Handel & Industrie – Fabrikation
Die Kerzenfabrikation sonst und jetzt
Das Neue Universum • 1882
Hast du noch die Lichtputze erlebt? Das jüngere Menschengeschlecht kennt kaum das scherenartige Instrument, das auf keinem Tische fehlte und mit dem in den feinen Familien so viel Luxus getrieben wurde. Es ist aus den Haushaltungen verschwunden und hat sich ein bescheidenes Plätzchen in den Museen gewählt, die von alten vergangenen Zeiten erzählen.

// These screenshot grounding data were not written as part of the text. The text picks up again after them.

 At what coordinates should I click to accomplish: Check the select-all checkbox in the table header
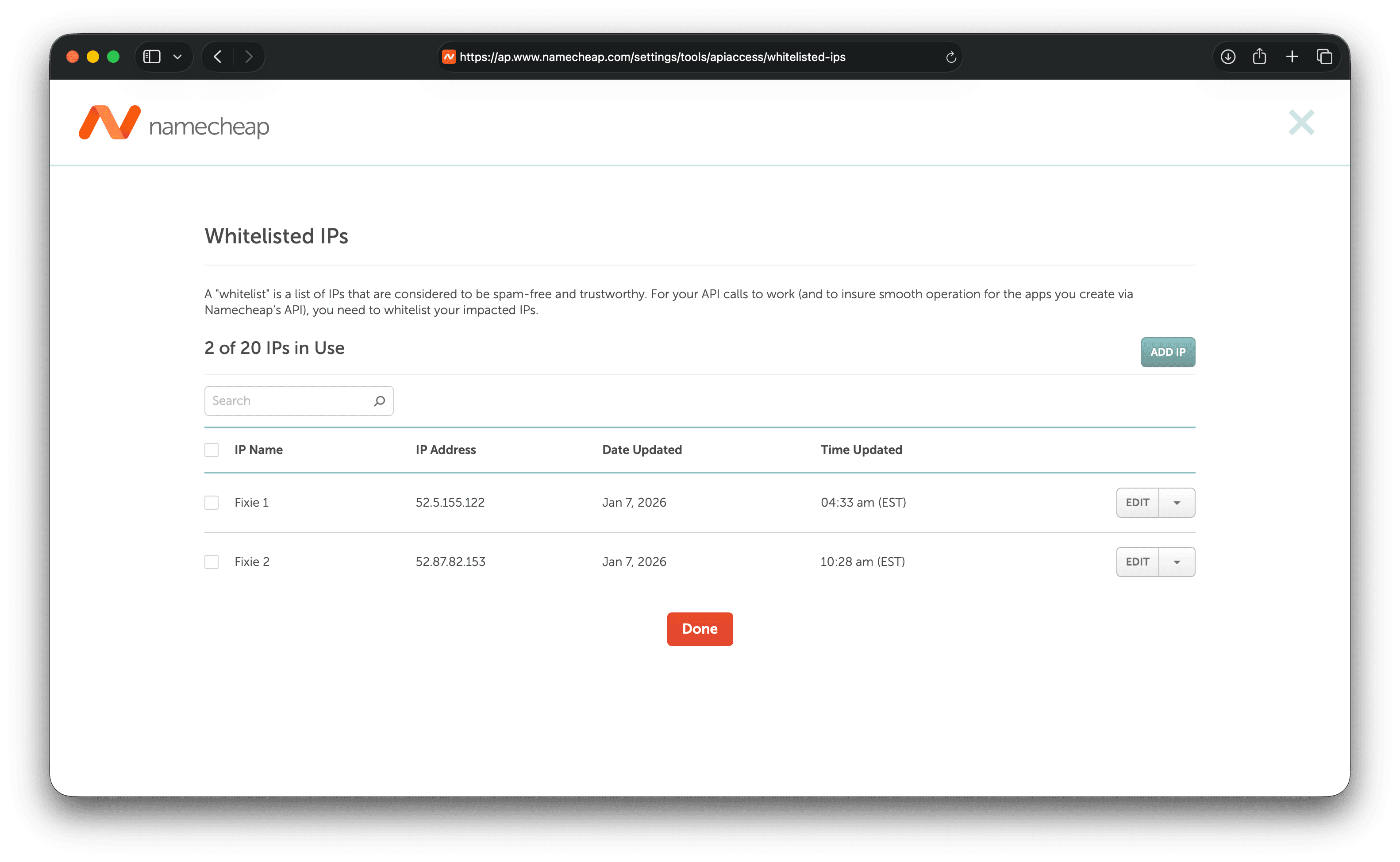pyautogui.click(x=212, y=450)
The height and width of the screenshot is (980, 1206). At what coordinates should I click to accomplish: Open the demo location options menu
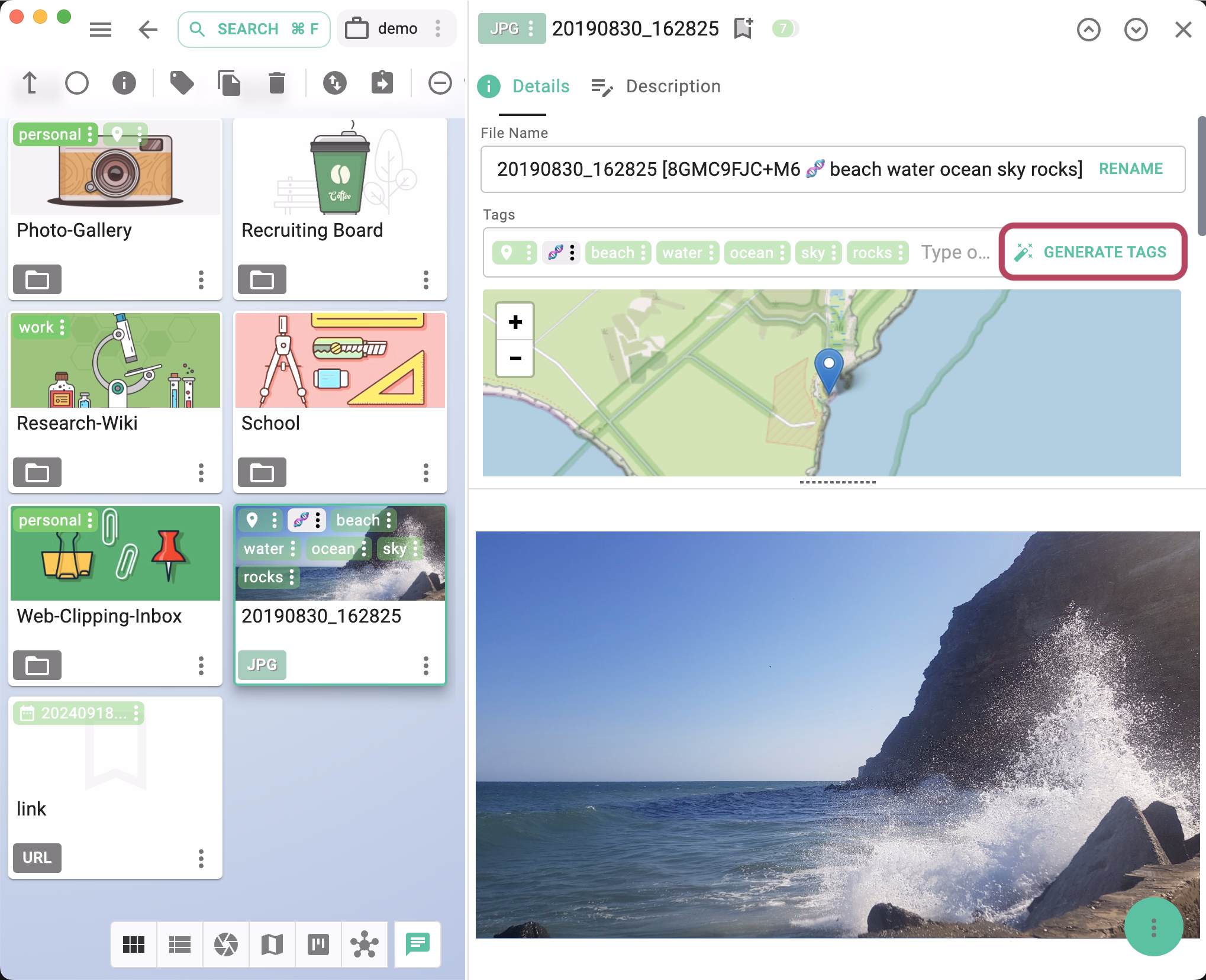[x=438, y=28]
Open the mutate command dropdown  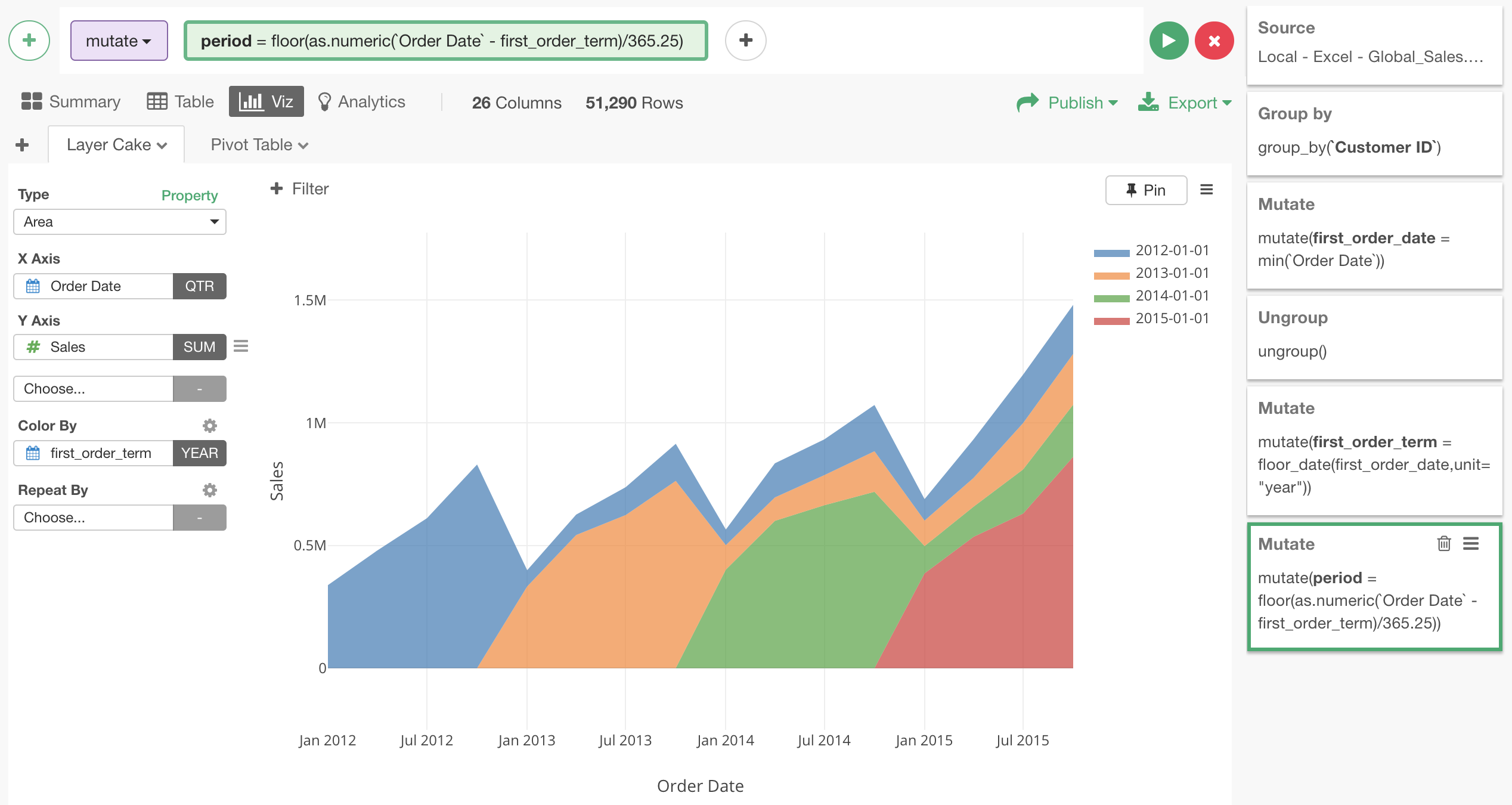pos(119,41)
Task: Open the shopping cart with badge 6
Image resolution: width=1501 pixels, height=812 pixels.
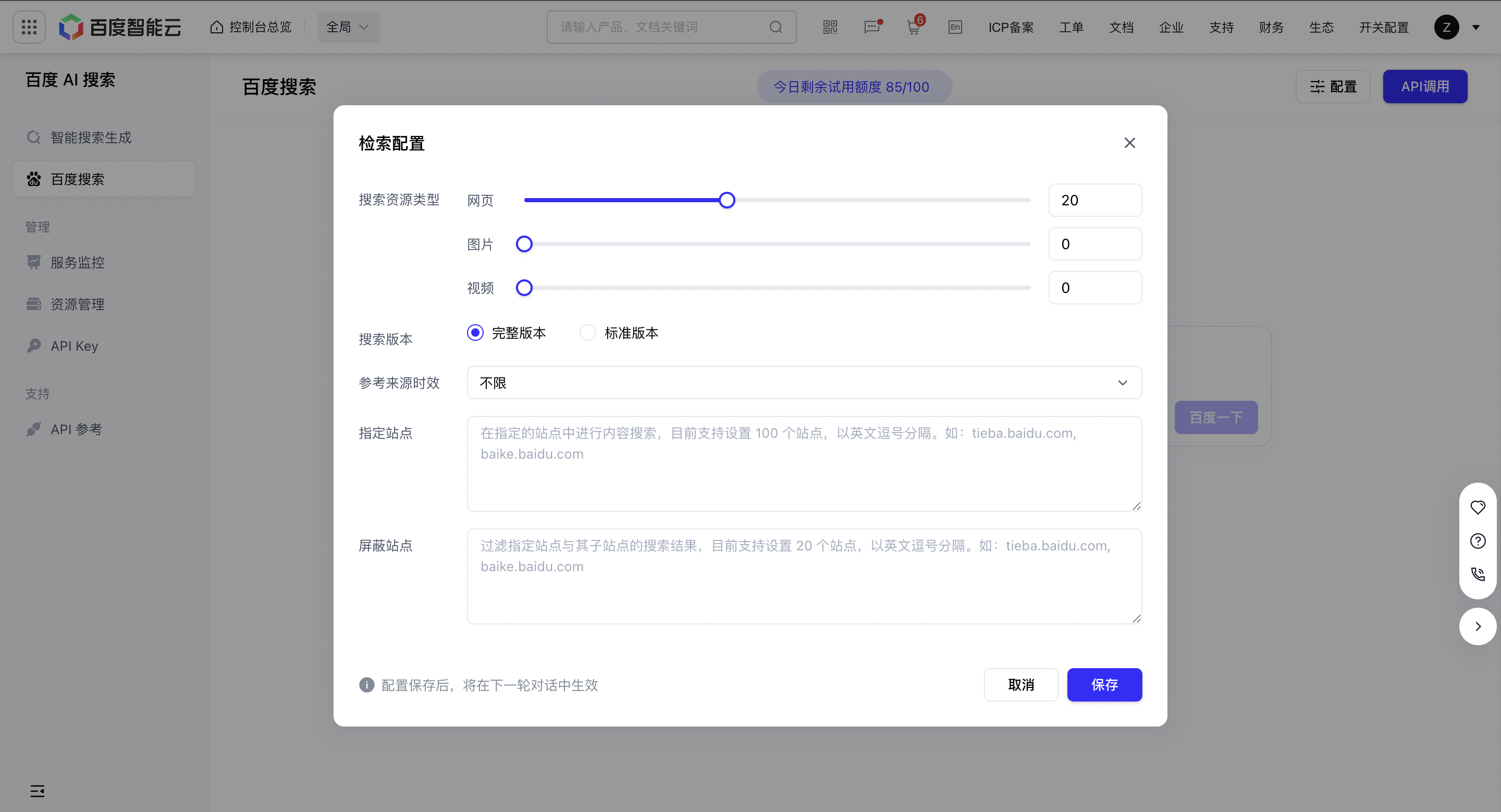Action: 913,28
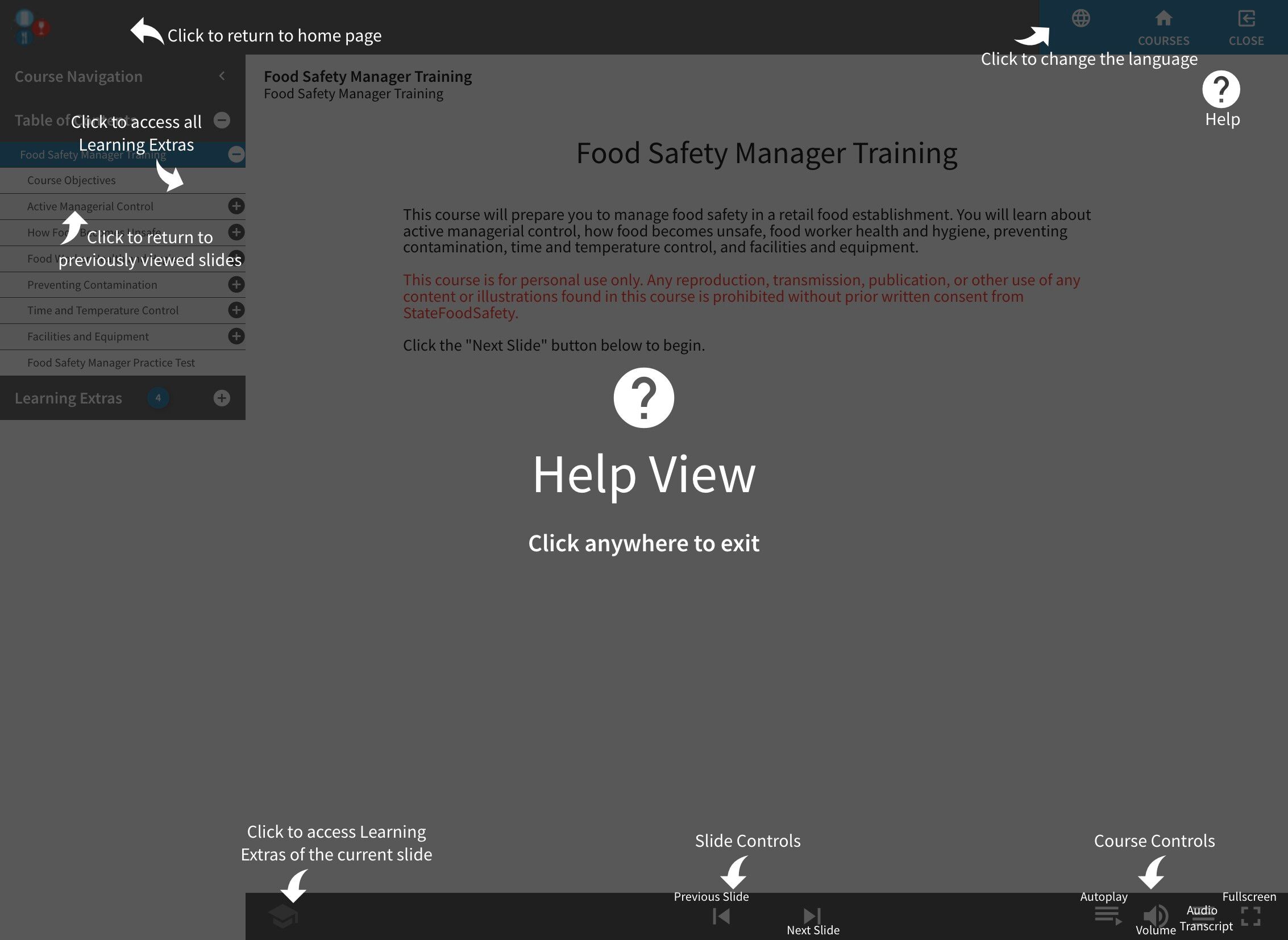This screenshot has height=940, width=1288.
Task: Click the globe language icon
Action: pos(1081,19)
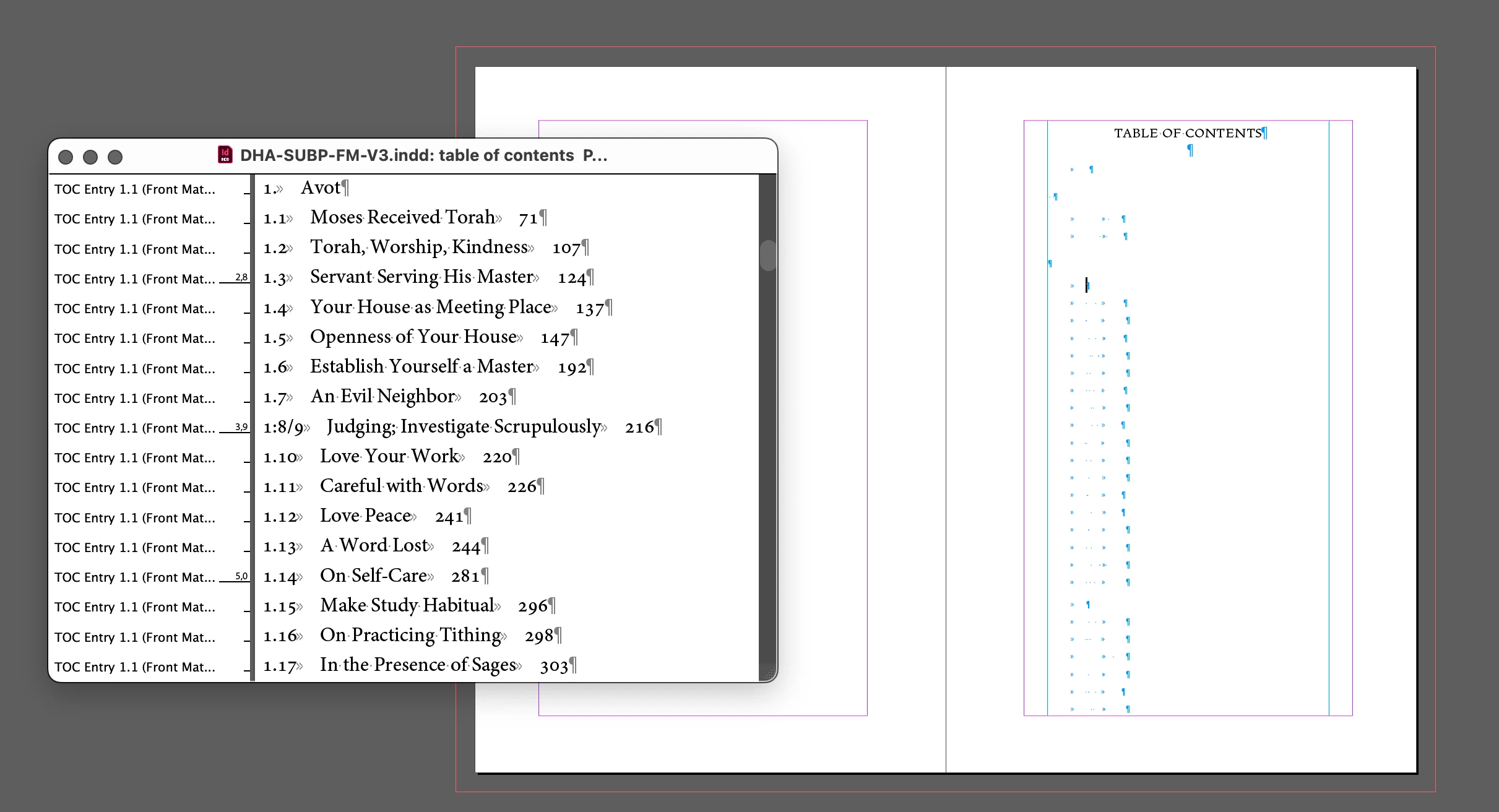
Task: Click the 'Judging; Investigate Scrupulously' entry
Action: point(464,427)
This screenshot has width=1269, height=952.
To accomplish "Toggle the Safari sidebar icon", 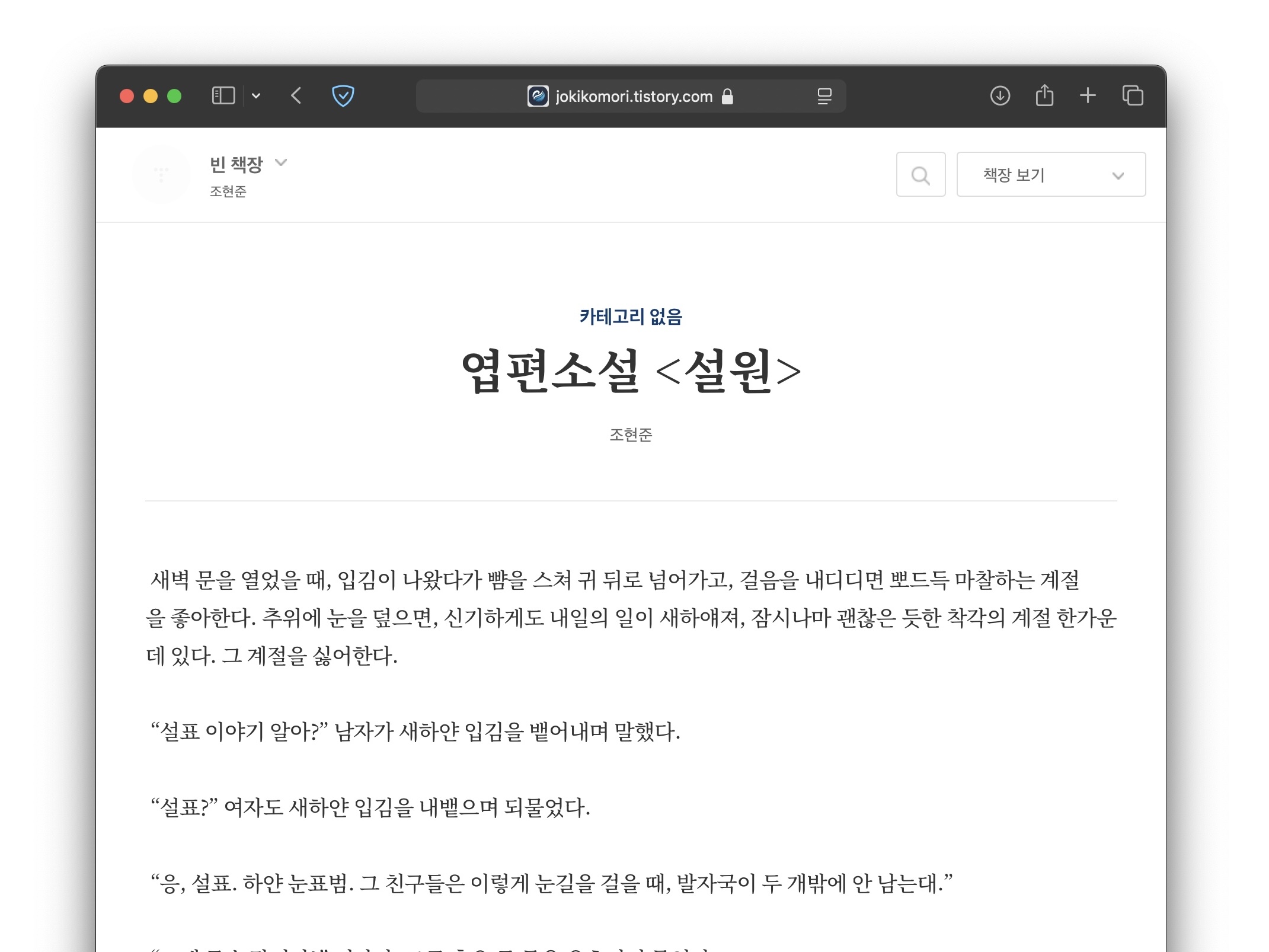I will point(223,96).
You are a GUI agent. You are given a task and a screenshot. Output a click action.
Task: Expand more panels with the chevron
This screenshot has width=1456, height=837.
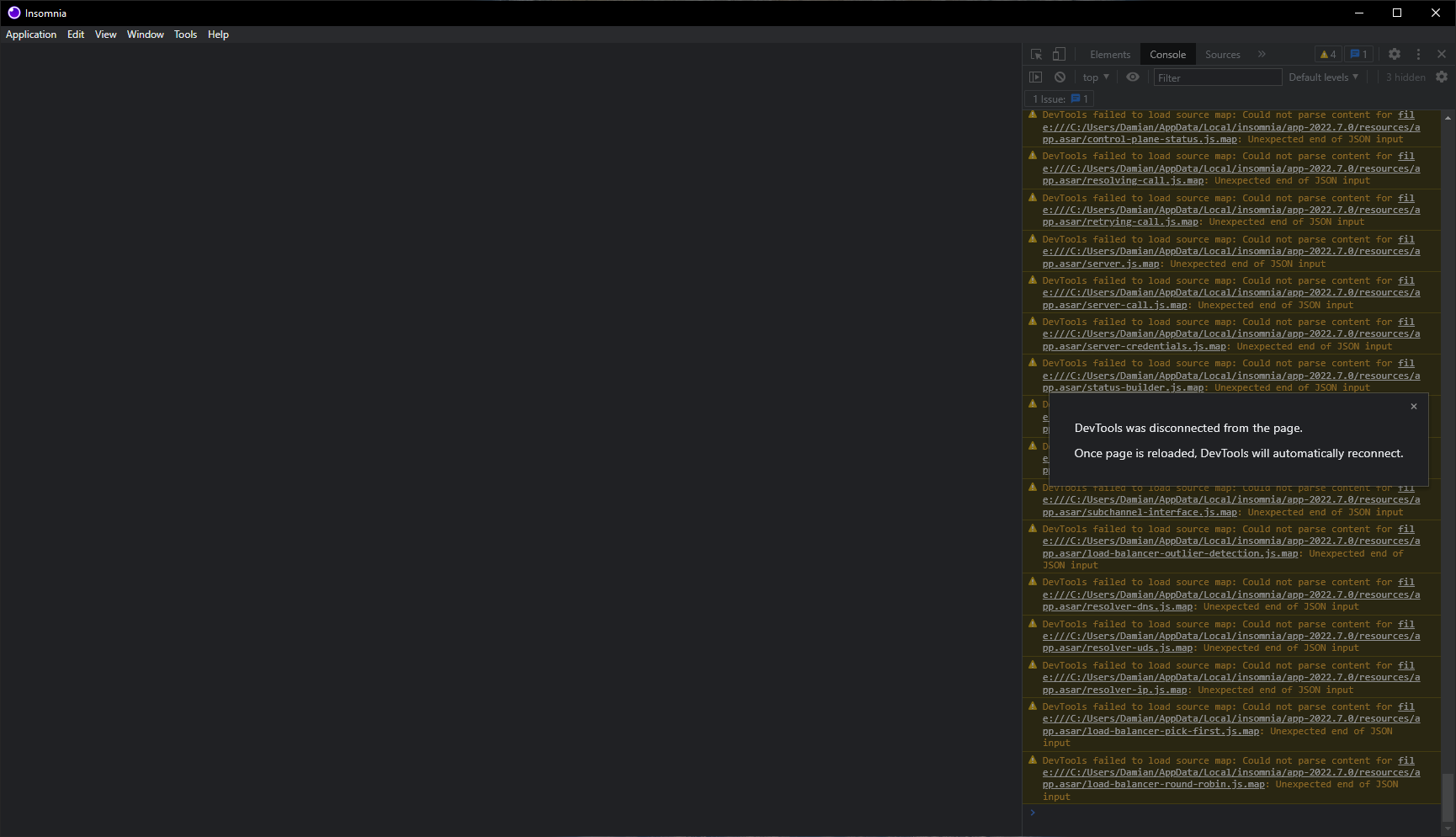click(1262, 53)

Ziehen der Lichter nach alter Methode.
An tausend Gegenständen des gewöhnlichen Lebens können wir die Fortschritte unserer Zeit in der Industrie und dem Komfort des Lebens erkennen, aber die Beleuchtungsapparate spielen unter diesen nicht die geringste Rolle. So groß der Unterschied ist zwischen einem brennenden Kienspan, der vor noch nicht langer Zeit die Spinnstuben beleuchtete, und der Petroleumlampe, so groß ist auch der zwischen der alten Unschlitt- oder Talgkerze und der jetzt überall bekannten und eingeführten Stearinkerze, diesem reinlichen weißen Zylinder, der mit einem hellen, weißen, glänzenden Licht brennt, dabei weder riecht noch tropft, der selbst bei dem heißesten Wetter seine Härte behält, der angegriffen werden kann, ohne dass man sich die Finger besudelt und fettig macht, und der brennt, ohne dass der Docht zeitweise mit der Lichtputze gekürzt werden muss. Auf der anderen Seite steht die alte Talgkerze mit ihrem gelben, wechselnden, oft trüben Licht, ihrem unangenehmen Geruch, ihrer Unreinlichkeit durchs Abtropfen und der fortwährenden Nötigung, von sorgsamer Hand mit der Lichtputze am langen, qualmenden und verkohlenden Docht in Ordnung gehalten zu werden.
Mehr als das erste Viertel des 19. Jahrhunderts steht noch auf dem Standpunkt der alten Talgkerzen. Die Wissenschaft hatte noch nicht die Aufgabe gelöst, aus dem Talg eine Substanz abzuscheiden, die ohne Geruch und mit hellem Licht vollständig verbrennt und alle vorzüglichen Eigenschaften in sich vereinigt, die wir jetzt an den Stearinkerzen kennen und hoch schätzen. Man kannte die chemische Konstitution der Fette nicht und so blieben die Fortschritte in der Beleuchtung durch viele Jahrhunderte nur äußerst gering.